What is asked –
a. In the forum post about swapping letters by frequency, why would the poster replace every D with an E when D is the most frequent letter in the string?
b. Repeat the forum post about swapping letters by frequency word for word, between "Search code examples" and "is completely wrong.", inclusive.

Document passage –
↓↓↓
Search code examples
c#arraysstringfrequency-analysisalphabet

Trying to replace letters in a string with the corresponding letter in the alphabet with a similar frequency


As the title states I am trying to replace letters in a specific string with the highest frequency with the corresponding letter in the alphabet.

For example, if the string has the most Ds in it then i would replace all the Ds with an E as that is the most common letter in the alphabet, i would then continue this process going down the letter frequencies...

So i have had a shot but my output is completely wrong.

Im completely new to progroqamming so im sorry if it all disgusts you, but id still like to do it in the format i have already been following.

I have linked my code as follows, i have done it in a few separate methods, i was wondering if anyone can spot the problem i am having.

I believe it is replacing the wrong letter but i really have no idea, i have only done a simple ceasar cipher before so this isnt a large step but i really cant get my head round whats going wrong.
↑↑↑
Listed entries –
↓↓↓
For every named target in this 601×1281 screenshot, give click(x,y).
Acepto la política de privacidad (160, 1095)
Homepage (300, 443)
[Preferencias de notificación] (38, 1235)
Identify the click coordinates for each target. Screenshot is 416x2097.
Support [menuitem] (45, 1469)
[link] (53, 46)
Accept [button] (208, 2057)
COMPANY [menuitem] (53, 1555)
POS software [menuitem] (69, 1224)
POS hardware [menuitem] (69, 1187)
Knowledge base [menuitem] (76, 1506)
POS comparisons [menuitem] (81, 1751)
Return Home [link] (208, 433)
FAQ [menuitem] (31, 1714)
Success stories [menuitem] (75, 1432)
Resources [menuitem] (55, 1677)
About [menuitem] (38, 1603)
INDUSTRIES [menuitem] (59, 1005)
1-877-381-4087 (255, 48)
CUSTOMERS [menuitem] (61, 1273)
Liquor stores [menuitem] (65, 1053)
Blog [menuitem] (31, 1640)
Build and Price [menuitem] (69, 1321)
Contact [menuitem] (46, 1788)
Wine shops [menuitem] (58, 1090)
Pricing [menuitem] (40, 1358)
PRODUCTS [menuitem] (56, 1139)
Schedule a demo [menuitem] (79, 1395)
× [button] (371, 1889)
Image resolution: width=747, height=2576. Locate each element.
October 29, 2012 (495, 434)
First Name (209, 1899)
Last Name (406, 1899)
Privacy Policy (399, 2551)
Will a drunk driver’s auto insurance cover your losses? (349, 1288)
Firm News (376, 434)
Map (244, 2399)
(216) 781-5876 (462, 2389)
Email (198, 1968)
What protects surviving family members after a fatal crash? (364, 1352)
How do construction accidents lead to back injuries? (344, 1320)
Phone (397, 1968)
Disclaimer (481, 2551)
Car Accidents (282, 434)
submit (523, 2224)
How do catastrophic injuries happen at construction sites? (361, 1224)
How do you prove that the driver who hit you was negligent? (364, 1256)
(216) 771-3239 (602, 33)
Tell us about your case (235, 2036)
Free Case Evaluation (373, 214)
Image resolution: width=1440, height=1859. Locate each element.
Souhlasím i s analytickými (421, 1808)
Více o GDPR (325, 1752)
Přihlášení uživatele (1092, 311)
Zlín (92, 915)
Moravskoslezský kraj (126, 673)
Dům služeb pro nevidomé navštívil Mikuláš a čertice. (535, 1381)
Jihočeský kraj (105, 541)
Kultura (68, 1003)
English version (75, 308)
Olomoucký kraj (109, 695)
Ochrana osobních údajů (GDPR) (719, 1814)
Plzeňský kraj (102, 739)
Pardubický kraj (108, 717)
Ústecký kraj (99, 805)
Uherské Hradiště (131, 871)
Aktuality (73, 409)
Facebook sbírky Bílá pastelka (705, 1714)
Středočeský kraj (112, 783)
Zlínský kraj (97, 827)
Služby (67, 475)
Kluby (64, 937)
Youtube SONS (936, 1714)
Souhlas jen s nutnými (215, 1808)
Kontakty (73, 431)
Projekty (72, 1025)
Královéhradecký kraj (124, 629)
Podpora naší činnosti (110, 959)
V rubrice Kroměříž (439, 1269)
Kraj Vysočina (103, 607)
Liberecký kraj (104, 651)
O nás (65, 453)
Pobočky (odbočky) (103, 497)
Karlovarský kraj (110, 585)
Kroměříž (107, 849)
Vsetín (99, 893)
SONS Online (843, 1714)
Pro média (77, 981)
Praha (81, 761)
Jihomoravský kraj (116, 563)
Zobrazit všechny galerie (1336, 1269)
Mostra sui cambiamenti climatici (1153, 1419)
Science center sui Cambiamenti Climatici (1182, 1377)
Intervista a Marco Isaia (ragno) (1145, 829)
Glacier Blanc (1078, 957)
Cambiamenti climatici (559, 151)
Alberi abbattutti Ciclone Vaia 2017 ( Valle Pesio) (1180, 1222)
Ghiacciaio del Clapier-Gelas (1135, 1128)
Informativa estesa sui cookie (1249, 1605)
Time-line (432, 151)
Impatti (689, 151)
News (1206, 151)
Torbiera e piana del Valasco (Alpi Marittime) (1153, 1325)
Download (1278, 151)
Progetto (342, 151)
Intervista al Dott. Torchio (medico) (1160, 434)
↑↑↑
Task responses –
a. E is the most common letter in the alphabet, so the most frequent letter in the string, here D, gets replaced with E. The poster would then keep doing this down the list of letter frequencies.

b.
Search code examples
c#arraysstringfrequency-analysisalphabet

Trying to replace letters in a string with the corresponding letter in the alphabet with a similar frequency


As the title states I am trying to replace letters in a specific string with the highest frequency with the corresponding letter in the alphabet.

For example, if the string has the most Ds in it then i would replace all the Ds with an E as that is the most common letter in the alphabet, i would then continue this process going down the letter frequencies...

So i have had a shot but my output is completely wrong.